Make sure that the user sybase owns the raw devices at both nodes asece1 and asece2.

asece1:/etc/init.d # cd /dev/raw
asece1:/dev/raw # chown sybase raw[1-8]
asece1:/dev/raw # ls -al
total 0
drwxr-xr-x 2 root root 200 Nov 25 13:56 .
drwxr-xr-x 10 root root 7320 Nov 25 13:56 ..
crw-rw---- 1 sybase disk 162, 1 Nov 25 13:56 raw1
crw-rw---- 1 sybase disk 162, 2 Nov 25 13:56 raw2
crw-rw---- 1 sybase disk 162, 3 Nov 25 13:56 raw3
crw-rw---- 1 sybase disk 162, 4 Nov 25 13:56 raw4
crw-rw---- 1 sybase disk 162, 5 Nov 25 13:56 raw5
crw-rw---- 1 sybase disk 162, 6 Nov 25 13:56 raw6
crw-rw---- 1 sybase disk 162, 7 Nov 25 13:56 raw7
crw-rw---- 1 sybase disk 162, 8 Nov 25 13:56 raw8
crw-rw---- 1 root disk 162, 0 Nov 25 13:56 rawctl
asece1:/dev/raw #

The Linux system creates these raw devices as root user at every boot. There should be a start-up command added that will change permission automatically.

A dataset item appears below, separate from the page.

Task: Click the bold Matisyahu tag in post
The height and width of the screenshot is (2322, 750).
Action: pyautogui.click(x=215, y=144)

If the owner of these raw devices is not sybase the database start-up fails.

Shared Memory Setup

The Linux kernel needs just one modification.

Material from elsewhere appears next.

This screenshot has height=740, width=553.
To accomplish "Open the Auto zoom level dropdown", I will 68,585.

The file /etc/sysctl.conf needs the following line added.

kernel.shmmax=1073741824

This will set the shared memory to 1GB.

To activate the settings execute the following command:

/sbin/sysctl -p

Install Sybase ASE Cluster Edition software

As the sybase user go to the folder where the Sybase ASE Cluster Edition software is staged and execute the setup command. This will install the software into the $SYBASE directory. This command needs to be executed only once, on asece1.

./setup
InstallShield Wizard
Initializing InstallShield Wizard...
Searching for Java(tm) Virtual Machine...
........
Running InstallShield Wizard...

The installer will start and you will see this screen:

Sybase Install Start

Hit next to start the installation process.

Sybase Install Start

Select the country and accept the license agreement. Then click next.

Sybase Install Start

Make sure that you select the directory that corresponds with your $SYBASE setting. Hit next to continue.

Sybase Install Start

Select the full installation. Then hit Next.
Sybase Install Start

We don’t want to setup the license server. Select No and hit Next.

Then you will see this screen.
Sybase Install Start

Hot Ok to continue.

Sybase Install Start

We don’t want to setup the mail services. Select No and hit Next.
Sybase Install Start

I believe that’s the correct license setting. Hit Next to continue.
Sybase Install Start

That’s the list of what will be installed. Review the list and hit Next to start the software install.
Sybase Install Start

This is the progress screen of the software install.
Sybase Install Start

The installer confirms that the software is installed. Hit Next to continue.
Sybase Install Start

This is the last screen of the software installation. Make sure it reads successful and the hit Finish to close the installer.

Important: Before you continue make sure that the SySAM license is copied to the $SYBASE/SYSAM-2_0/licenses directory.